Directions — Transcribe the stretch of entries below from the line with "Click the Return" through the line with "This screenshot has height=849, width=1199.", exactly and with both ends included; leave out all other lines.

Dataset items
*** Block opens ***
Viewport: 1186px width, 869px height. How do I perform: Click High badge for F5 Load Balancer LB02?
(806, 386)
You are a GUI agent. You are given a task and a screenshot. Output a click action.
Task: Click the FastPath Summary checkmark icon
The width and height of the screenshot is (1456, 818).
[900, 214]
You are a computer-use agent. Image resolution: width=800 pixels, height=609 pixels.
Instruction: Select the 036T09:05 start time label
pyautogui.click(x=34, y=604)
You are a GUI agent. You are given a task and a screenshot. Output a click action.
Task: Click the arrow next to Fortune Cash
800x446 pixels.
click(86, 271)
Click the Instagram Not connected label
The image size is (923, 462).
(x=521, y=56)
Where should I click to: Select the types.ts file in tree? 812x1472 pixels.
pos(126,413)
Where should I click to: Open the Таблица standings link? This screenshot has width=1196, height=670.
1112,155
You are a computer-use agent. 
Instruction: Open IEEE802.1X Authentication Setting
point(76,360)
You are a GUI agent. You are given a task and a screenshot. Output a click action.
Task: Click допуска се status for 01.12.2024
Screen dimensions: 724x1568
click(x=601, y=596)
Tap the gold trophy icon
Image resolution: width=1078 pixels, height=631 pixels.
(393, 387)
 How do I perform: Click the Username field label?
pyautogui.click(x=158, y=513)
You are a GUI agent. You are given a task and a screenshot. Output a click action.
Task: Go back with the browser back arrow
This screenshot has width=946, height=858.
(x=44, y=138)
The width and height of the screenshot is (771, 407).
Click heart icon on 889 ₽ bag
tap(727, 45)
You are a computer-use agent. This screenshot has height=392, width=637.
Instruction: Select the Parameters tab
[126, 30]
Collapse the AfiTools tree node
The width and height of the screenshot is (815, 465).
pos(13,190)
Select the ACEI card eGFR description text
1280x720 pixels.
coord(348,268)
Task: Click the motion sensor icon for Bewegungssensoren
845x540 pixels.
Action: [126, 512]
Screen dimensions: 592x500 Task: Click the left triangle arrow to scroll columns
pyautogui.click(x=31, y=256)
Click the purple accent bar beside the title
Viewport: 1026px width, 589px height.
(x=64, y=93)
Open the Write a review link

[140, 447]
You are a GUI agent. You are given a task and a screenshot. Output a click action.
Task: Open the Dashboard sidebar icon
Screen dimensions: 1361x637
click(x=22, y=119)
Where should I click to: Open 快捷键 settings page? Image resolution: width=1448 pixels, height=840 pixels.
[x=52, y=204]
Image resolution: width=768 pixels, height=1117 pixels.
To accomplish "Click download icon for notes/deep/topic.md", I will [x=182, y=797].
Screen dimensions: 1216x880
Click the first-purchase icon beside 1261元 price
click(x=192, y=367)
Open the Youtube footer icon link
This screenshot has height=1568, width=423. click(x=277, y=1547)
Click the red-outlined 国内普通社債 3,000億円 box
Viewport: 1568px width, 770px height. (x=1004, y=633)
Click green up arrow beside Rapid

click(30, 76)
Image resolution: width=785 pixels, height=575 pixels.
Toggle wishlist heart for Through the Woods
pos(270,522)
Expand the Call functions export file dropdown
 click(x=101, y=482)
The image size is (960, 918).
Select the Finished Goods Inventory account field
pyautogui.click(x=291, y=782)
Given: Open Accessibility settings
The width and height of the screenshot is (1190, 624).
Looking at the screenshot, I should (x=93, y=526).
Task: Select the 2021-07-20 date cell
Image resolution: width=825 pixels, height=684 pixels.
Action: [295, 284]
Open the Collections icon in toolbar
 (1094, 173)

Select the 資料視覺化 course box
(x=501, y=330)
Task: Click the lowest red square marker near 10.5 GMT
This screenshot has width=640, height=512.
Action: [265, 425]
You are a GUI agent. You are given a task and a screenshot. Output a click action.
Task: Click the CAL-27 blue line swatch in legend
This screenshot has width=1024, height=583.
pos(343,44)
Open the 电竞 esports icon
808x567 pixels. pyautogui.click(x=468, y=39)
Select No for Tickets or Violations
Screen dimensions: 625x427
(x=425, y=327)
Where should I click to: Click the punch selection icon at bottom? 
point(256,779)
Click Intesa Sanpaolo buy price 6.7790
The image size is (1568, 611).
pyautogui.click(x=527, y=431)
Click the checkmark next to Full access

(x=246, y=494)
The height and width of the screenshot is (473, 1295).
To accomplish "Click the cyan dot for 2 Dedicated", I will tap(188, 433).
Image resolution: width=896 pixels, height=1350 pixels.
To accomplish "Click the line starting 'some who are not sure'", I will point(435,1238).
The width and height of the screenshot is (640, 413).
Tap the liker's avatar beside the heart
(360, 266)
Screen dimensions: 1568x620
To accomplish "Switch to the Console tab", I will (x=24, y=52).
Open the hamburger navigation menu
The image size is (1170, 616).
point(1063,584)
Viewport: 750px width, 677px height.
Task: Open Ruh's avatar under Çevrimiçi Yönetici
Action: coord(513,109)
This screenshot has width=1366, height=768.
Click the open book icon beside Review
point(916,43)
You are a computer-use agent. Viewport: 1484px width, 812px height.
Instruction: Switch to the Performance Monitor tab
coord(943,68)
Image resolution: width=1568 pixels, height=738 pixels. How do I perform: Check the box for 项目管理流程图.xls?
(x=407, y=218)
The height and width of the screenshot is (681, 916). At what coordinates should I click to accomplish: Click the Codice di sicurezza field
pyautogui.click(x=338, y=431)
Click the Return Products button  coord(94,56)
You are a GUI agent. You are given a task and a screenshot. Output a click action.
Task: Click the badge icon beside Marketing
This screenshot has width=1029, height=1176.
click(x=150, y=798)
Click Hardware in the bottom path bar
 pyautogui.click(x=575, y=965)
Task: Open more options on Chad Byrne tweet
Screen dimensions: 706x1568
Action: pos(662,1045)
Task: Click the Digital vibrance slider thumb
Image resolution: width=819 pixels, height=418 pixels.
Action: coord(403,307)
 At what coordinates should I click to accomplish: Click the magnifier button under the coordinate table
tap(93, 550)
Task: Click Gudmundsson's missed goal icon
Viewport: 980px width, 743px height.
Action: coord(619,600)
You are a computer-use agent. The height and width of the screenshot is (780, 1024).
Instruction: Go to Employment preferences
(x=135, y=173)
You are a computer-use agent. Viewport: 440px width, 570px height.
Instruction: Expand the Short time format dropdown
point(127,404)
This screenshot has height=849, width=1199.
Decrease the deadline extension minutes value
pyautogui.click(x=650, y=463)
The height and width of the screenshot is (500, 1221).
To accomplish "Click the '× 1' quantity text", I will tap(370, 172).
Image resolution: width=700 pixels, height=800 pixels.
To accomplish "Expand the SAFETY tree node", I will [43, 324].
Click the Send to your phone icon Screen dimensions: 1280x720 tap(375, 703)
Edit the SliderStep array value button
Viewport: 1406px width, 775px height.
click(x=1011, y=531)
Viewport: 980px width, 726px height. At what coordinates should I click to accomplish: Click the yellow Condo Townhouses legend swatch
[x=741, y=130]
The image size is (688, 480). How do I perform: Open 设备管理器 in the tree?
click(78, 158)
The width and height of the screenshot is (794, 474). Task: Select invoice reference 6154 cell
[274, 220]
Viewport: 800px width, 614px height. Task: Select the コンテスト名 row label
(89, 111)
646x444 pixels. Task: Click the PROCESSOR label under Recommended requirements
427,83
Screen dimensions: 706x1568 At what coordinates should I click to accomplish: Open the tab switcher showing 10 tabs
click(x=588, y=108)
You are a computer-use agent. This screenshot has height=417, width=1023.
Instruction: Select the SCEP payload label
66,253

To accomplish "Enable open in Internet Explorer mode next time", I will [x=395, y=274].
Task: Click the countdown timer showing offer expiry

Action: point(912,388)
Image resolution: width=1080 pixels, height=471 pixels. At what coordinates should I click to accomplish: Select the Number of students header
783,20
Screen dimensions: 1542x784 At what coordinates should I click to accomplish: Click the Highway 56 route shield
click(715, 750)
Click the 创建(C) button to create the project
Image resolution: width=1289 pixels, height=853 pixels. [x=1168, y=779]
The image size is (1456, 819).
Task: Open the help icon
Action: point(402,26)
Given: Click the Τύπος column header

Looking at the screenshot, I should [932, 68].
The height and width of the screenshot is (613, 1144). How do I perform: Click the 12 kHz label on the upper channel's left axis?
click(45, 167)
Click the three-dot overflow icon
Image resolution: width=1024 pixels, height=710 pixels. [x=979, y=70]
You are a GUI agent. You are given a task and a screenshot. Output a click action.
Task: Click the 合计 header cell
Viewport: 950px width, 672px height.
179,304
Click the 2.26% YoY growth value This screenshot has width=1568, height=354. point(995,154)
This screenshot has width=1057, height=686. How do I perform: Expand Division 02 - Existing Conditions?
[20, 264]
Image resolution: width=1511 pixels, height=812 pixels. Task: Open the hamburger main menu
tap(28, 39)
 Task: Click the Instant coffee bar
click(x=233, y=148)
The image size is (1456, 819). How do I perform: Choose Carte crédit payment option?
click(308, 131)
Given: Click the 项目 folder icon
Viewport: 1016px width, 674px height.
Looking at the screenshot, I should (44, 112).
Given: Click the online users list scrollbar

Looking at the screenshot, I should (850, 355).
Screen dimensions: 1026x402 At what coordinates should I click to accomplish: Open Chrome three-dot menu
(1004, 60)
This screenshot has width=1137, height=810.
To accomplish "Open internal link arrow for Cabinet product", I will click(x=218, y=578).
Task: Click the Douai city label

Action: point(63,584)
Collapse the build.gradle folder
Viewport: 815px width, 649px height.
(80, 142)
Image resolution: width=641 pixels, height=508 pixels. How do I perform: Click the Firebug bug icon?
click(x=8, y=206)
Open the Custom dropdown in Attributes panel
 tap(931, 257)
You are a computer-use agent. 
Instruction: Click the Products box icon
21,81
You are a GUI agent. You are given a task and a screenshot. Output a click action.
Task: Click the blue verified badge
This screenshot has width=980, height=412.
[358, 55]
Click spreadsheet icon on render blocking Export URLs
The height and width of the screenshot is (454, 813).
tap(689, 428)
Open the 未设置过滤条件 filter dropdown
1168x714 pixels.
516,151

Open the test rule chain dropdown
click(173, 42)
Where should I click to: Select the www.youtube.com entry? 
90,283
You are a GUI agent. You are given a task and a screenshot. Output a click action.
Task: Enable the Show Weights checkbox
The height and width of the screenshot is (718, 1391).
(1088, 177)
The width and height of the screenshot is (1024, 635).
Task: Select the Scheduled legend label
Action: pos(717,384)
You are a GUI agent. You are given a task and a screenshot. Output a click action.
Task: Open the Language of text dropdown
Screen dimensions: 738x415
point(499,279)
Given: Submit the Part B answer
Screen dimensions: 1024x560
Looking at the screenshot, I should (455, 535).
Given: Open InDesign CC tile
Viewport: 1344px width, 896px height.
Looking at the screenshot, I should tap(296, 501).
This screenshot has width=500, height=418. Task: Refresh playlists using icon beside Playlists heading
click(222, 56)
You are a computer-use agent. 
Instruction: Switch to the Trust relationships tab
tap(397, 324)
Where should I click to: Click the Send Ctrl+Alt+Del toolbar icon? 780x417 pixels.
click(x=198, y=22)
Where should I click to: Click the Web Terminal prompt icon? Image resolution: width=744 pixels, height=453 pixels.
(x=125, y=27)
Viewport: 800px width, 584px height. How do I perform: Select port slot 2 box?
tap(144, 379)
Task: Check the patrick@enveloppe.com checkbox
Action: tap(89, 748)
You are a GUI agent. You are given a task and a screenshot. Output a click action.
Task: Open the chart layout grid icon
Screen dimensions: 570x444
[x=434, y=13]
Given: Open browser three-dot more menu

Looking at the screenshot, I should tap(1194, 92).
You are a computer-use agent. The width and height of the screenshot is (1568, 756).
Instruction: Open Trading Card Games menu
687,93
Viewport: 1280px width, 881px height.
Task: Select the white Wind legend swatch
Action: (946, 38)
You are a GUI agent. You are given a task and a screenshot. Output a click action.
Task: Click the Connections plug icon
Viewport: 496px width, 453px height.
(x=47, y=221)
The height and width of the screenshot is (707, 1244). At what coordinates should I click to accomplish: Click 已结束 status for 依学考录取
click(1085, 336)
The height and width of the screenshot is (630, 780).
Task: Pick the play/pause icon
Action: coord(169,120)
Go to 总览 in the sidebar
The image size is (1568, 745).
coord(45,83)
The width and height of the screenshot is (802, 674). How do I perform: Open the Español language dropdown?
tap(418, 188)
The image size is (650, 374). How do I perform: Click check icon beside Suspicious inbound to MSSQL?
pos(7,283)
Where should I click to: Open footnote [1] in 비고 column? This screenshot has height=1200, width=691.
*** Block closes ***
Response to this task —
Click the Return Products button  coord(94,56)
You are a GUI agent. You are given a task and a screenshot. Output a click action.
Task: Click the badge icon beside Marketing
This screenshot has width=1029, height=1176.
click(x=150, y=798)
Click Hardware in the bottom path bar
 pyautogui.click(x=575, y=965)
Task: Open more options on Chad Byrne tweet
Screen dimensions: 706x1568
Action: pos(662,1045)
Task: Click the Digital vibrance slider thumb
Image resolution: width=819 pixels, height=418 pixels.
Action: coord(403,307)
 At what coordinates should I click to accomplish: Click the magnifier button under the coordinate table
tap(93, 550)
Task: Click Gudmundsson's missed goal icon
Viewport: 980px width, 743px height.
Action: coord(619,600)
You are a computer-use agent. The height and width of the screenshot is (780, 1024).
Instruction: Go to Employment preferences
(x=135, y=173)
You are a computer-use agent. Viewport: 440px width, 570px height.
Instruction: Expand the Short time format dropdown
point(127,404)
This screenshot has height=849, width=1199.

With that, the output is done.